**POLECENIE:**
Powtórz dokładnie wszystkie poniższe rekordy, ale pomiń w odpowiedzi obrazy.

**WYBRANE REKORDY:**
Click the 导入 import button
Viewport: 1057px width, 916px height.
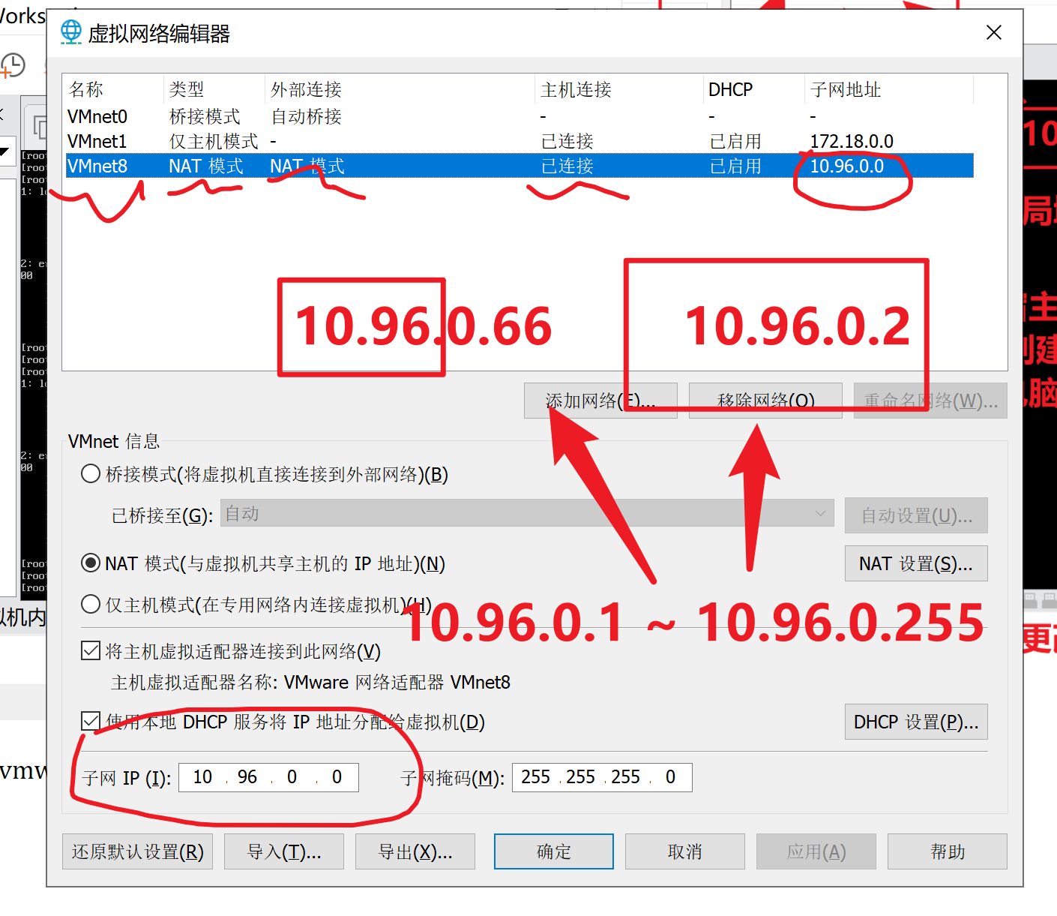[x=283, y=851]
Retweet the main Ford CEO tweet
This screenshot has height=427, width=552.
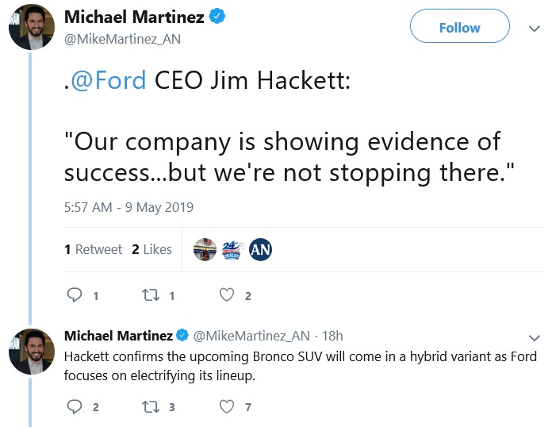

**WYNIK ĆWICZENIA:**
Click the 导入 import button
Viewport: 1057px width, 916px height.
[x=283, y=851]
Retweet the main Ford CEO tweet
This screenshot has height=427, width=552.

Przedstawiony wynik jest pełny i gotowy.